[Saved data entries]
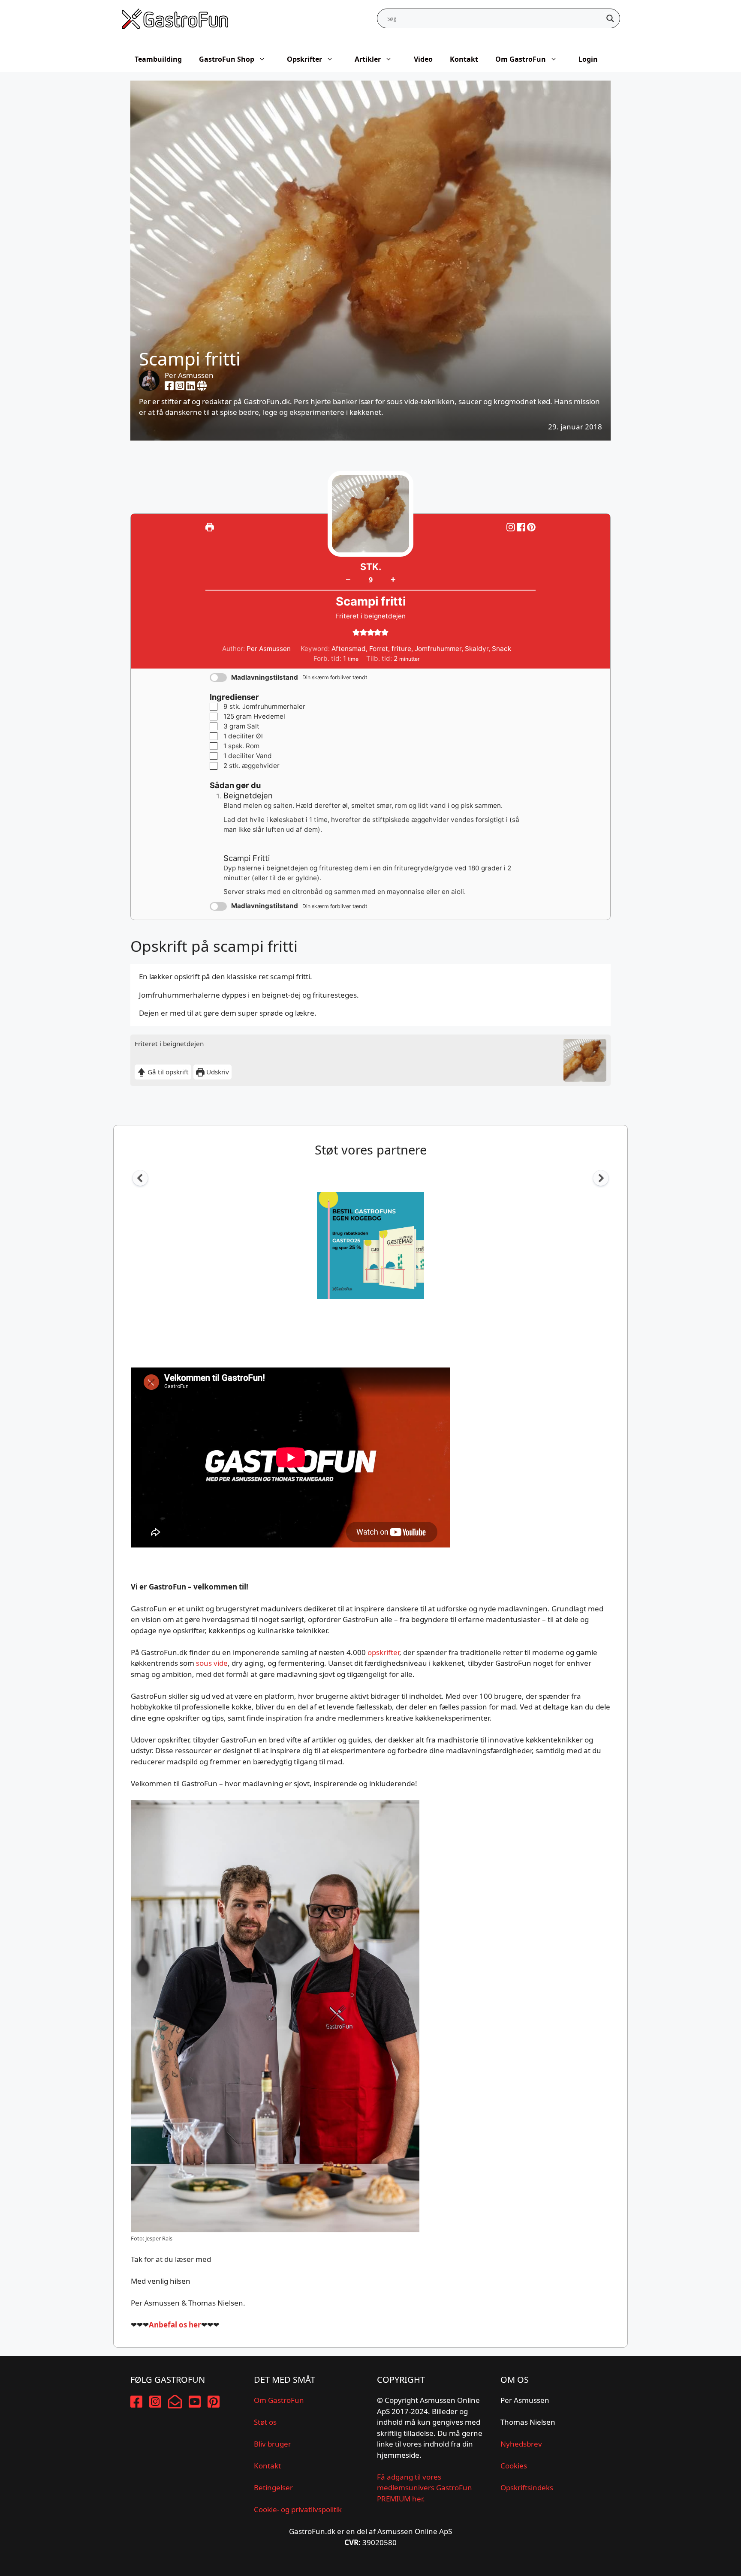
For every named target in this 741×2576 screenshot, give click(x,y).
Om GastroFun (520, 59)
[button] (531, 527)
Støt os (265, 2422)
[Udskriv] (209, 527)
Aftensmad (348, 649)
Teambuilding (158, 59)
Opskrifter (304, 59)
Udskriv (217, 1072)
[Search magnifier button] (610, 18)
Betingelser (273, 2487)
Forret (378, 649)
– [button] (348, 579)
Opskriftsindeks (526, 2487)
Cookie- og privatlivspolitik (298, 2509)
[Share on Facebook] (522, 527)
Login (588, 59)
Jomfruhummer (438, 649)
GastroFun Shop (226, 59)
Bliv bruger (272, 2444)
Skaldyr (476, 649)
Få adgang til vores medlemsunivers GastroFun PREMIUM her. (424, 2488)
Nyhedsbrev (521, 2444)
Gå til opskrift (167, 1072)
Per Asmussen (189, 375)
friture (401, 649)
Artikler (368, 59)
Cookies (513, 2466)
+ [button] (393, 579)
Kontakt (464, 59)
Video (423, 59)
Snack (501, 649)
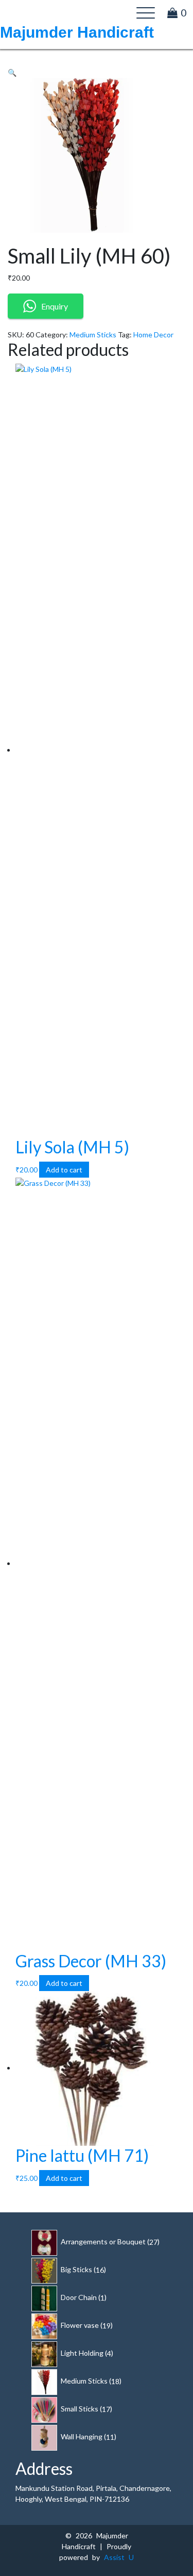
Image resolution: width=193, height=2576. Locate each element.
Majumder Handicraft (77, 32)
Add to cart (64, 1169)
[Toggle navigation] (145, 13)
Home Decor (153, 334)
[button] (12, 72)
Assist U (119, 2557)
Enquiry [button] (54, 306)
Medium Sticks (92, 334)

[What you will do] List each line of the entries that holds the string "GastroFun".

[Your response]
Om GastroFun (520, 59)
GastroFun Shop (226, 59)
Få adgang til vores medlemsunivers GastroFun PREMIUM her. (424, 2488)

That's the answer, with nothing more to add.